Aimer, c’est douloureux. Jusque-là, cette affirmation n’avait qu’une dimension psychique ; elle n’avait jamais pris un sens aussi concret qu’en cet instant. L’amour amenait à faire des choses stupides, parfois, jusqu’à balayer ce que l’instinct de survie criait de ne pas faire – comme se sacrifier et mourir à la place de l’autre. Car s’il avait laissé Albert se rendre au défi comme prévu, il ne se leurrait pas ; c’aurait été lui, le futur cadavre. Il n’avait jamais eu la moindre chance ; le Comte était impossible à tuer, visiblement. Qu’était-il donc ?

Il n’en aurait jamais la réponse.

La douleur zébrait tout le long de son corps et semblait ne rien vouloir épargner. Cependant, le pire était, sans doute, la sensation d’étouffement qui ne le quittait pas, cet air si précieux qui ne cessait de vouloir lui échapper. Il respirait avec difficulté, le goût âcre du sang dans la bouche. Il savait qu’il allait mourir. Il ignorait pour quelle raison il était toujours en vie mais cette issue était inéluctable. Il ignorait si des secours étaient supposés arriver mais si c’était le cas, ce serait trop tard. Les pleurs d’Albert, près de lui, n’y changeraient rien. De toute façon, ce n’était pas une surprise ; en se rendant à ce défi à sa place, il avait déjà pris conscience qu’il y laisserait la vie. Malgré cela, il ne regrettait pas son choix.

Il y avait beaucoup de choses qu’il aurait voulu lui dire mais dont il était désormais incapable – son souffle trop court ne le lui permettait déjà plus. Pourquoi il avait fait cela et pourquoi Albert ne devait pas tant s’en faire, son désir qu’il poursuivît sa vie et qu’il continuât à y avoir goût, que le jour de son anniversaire ne devînt pas un jour à maudire, qu’il ne se laissât pas dépérir à cause de sa mort. Car c’était une possibilité. Déjà, il voyait la culpabilité et les remords transparaître au travers de ses traits et il s’en désolait. C’était son choix, après tout, et il aurait aimé le lui dire. Heureusement, il avait écrit cette lettre. Il espérait qu’elle lui apporterait un peu de réconfort dans les jours à venir.

Il avait hésité à y retranscrire les sentiments qu’il avait pour lui. Et en cet instant, au crépuscule de sa courte existence, il hésitait à lâcher ces trois petits mots, si anodins et si pleins de sens. Un désir stupide, se disait-il, et purement égoïste ; sans doute une influence d’histoires romantiques qui trouvaient ce moment des plus opportuns pour une confession. Pour quelle utilité, après tout ? Et puis, les souvenirs qu’Albert aurait de lui ne se trouveraient-ils pas entachés par ce secret insolite qu’il n’aurait pas le temps de justifier ?

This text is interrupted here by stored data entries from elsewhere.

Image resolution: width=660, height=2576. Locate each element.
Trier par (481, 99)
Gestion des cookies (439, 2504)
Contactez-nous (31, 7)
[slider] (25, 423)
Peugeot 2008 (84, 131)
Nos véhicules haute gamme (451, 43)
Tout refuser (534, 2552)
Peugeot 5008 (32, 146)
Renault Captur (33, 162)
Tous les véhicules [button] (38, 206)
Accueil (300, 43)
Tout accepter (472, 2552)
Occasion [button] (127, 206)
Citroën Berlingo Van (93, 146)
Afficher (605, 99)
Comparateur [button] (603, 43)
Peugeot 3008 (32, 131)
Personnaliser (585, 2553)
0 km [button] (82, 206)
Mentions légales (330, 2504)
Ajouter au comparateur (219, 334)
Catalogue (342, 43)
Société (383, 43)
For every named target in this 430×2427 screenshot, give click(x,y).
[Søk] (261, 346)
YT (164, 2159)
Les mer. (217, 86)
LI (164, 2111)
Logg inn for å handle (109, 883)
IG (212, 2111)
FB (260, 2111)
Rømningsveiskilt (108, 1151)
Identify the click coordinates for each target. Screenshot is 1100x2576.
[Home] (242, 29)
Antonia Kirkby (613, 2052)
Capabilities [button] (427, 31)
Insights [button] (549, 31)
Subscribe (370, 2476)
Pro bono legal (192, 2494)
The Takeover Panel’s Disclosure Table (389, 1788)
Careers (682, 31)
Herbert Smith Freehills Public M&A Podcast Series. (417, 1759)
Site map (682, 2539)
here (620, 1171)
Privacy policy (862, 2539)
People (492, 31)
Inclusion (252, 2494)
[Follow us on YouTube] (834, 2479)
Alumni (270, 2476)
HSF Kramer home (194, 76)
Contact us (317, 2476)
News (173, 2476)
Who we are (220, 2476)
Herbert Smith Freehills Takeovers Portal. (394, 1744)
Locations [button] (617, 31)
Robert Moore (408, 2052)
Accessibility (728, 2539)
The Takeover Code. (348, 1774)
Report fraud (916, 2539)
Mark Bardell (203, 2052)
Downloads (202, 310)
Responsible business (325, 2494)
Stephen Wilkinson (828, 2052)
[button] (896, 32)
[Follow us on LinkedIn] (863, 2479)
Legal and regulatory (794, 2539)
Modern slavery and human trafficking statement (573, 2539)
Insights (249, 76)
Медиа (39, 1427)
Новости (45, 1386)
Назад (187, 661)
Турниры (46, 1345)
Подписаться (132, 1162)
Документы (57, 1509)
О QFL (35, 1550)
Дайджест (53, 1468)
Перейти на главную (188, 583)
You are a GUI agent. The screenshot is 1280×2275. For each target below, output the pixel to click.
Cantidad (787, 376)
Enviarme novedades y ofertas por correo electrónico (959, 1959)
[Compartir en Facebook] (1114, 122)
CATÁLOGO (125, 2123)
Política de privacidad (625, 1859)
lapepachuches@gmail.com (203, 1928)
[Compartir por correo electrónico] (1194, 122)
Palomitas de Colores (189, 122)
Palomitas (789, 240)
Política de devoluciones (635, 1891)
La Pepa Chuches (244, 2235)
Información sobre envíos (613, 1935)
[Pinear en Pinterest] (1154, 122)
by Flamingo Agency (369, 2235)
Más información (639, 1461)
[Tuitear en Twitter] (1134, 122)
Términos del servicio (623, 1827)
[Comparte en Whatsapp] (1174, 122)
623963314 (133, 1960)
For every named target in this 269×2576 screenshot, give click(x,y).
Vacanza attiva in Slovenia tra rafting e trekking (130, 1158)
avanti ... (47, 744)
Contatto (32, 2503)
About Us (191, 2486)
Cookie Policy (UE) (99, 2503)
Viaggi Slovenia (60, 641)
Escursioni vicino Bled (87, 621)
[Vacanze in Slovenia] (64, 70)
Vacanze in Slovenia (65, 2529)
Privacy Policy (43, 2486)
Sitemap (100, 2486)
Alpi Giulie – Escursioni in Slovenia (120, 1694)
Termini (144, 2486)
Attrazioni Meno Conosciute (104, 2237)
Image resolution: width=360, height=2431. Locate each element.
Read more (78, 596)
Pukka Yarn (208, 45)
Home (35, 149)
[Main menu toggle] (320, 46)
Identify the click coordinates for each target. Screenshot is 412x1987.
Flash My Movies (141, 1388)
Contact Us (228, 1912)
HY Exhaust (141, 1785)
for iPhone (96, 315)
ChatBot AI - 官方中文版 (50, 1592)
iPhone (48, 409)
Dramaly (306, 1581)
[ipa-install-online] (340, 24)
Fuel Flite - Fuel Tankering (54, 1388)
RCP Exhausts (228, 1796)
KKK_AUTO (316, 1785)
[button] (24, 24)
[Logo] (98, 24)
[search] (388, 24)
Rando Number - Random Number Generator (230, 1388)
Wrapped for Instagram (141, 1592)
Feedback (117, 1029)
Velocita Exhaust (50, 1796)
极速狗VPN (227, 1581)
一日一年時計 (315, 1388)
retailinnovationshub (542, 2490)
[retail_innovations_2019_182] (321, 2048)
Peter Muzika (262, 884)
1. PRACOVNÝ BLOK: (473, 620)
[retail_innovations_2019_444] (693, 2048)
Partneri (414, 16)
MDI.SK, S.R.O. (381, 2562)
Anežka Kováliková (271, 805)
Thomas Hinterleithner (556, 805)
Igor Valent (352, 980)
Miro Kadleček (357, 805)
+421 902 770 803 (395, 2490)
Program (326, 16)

Non. Non, il ne dirait rien, comme il se l’était promis depuis le début. Sa volonté se raffermit à la vue du visage éploré d’Albert, à ses lèvres qui laissaient échapper un flot de paroles angoissées destinées, l’espérait-il, à le maintenir éveillé et en vie quelques minutes de plus dans un espoir des plus vains.

Cela ne fonctionna pas.

Franz n’eut pas le temps de songer davantage. Ses pensées se délitèrent peu avant qu’il n’expirât, emportant avec lui cet amour inavoué réduit à jamais au silence.

**

Vivre était devenue une véritable épreuve depuis sa mort. Son être se composait presque exclusivement de remords ; quant à la haine ? Il avait haï le comte pour ce qu’il avait fait – cependant, cette haine s’était amalgamée avec une foule d’autres émotions, et sa mort l’avait rendue presque caduque. Ce qu’il avait vécu et ce qui l’avait rongé… Il avait haï son père, aussi, car rien ne serait arrivé sans ses manigances et son égoïsme, mais lui-même n’aurait jamais existé – et c’était étrange d’y songer. Il se haïssait lui-même pour avoir lancé ce stupide gant, à l’origine de ce stupide défi qui avait conduit Franz à sa mort. Pire, ce dernier n’avait eu de cesse de l’avertir depuis le début de cette histoire mais il avait toujours refusé de l’écouter. Il regrettait tellement sa conduite, désormais. Peut-être en avait-il un peu voulu à son ami pour son initiative suicidaire ; c’était lui qui aurait dû mourir, pas Franz ! Il aurait dû assumer son geste irréfléchi. Il avait l’impression d’haïr le monde entier et en même temps, il avait conscience qu’il n’avait aucune raison à cela – la faute n’était que de son fait, à lui seul, et le choix avait appartenu à Franz.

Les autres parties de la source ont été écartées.